--- start of DOCUMENT EXCERPT ---

John Monson, 2nd Baron Monson (23 July 1727 – 23 July 1774), was a British officeholder.

==Life==
He was born on 23 July 1727, the eldest son of Sir John Monson, later Baron Monson, and his wife Margaret Watson, youngest daughter of Lewis Watson, 1st Earl of Rockingham. He was created LL.D. of Cambridge University in 1749.

On 5 November 1765, he was appointed warden and chief justice in eyre of the forests south of Trent.
On the fall of the first Rockingham Ministry he was offered an earldom on the condition that he would relinquish the place; he declined the proposal.
He ultimately resigned with Portland and other whigs on 27 November; but is mentioned by Walpole as subsequently voting with the court on Bedford's motion that the privy council should take notice of the action of the Massachusetts assembly in pardoning the late insurrection.

--- end of DOCUMENT EXCERPT ---

WHAT YOU NEED TO DO
A. List every date or year mentioned in the Baron Monson biography, giving each one only once.
B. From the Baron Monson biography, copy the passage starting at "John Monson, 2nd" up to and including "south of Trent.".

--- start of SUPPLIED MATERIAL ---

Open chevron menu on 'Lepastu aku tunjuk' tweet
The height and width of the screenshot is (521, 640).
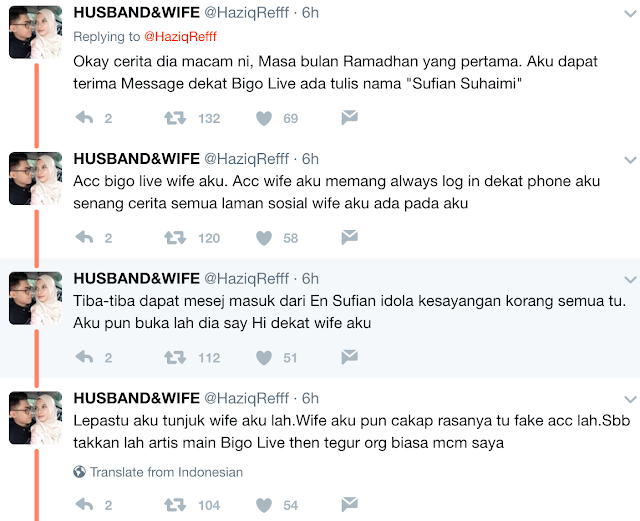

--- end of SUPPLIED MATERIAL ---

SOLUTIONS IN ORDER
A.
23 July 1727
23 July 1774
1749
5 November 1765
27 November

B.
John Monson, 2nd Baron Monson (23 July 1727 – 23 July 1774), was a British officeholder.

==Life==
He was born on 23 July 1727, the eldest son of Sir John Monson, later Baron Monson, and his wife Margaret Watson, youngest daughter of Lewis Watson, 1st Earl of Rockingham. He was created LL.D. of Cambridge University in 1749.

On 5 November 1765, he was appointed warden and chief justice in eyre of the forests south of Trent.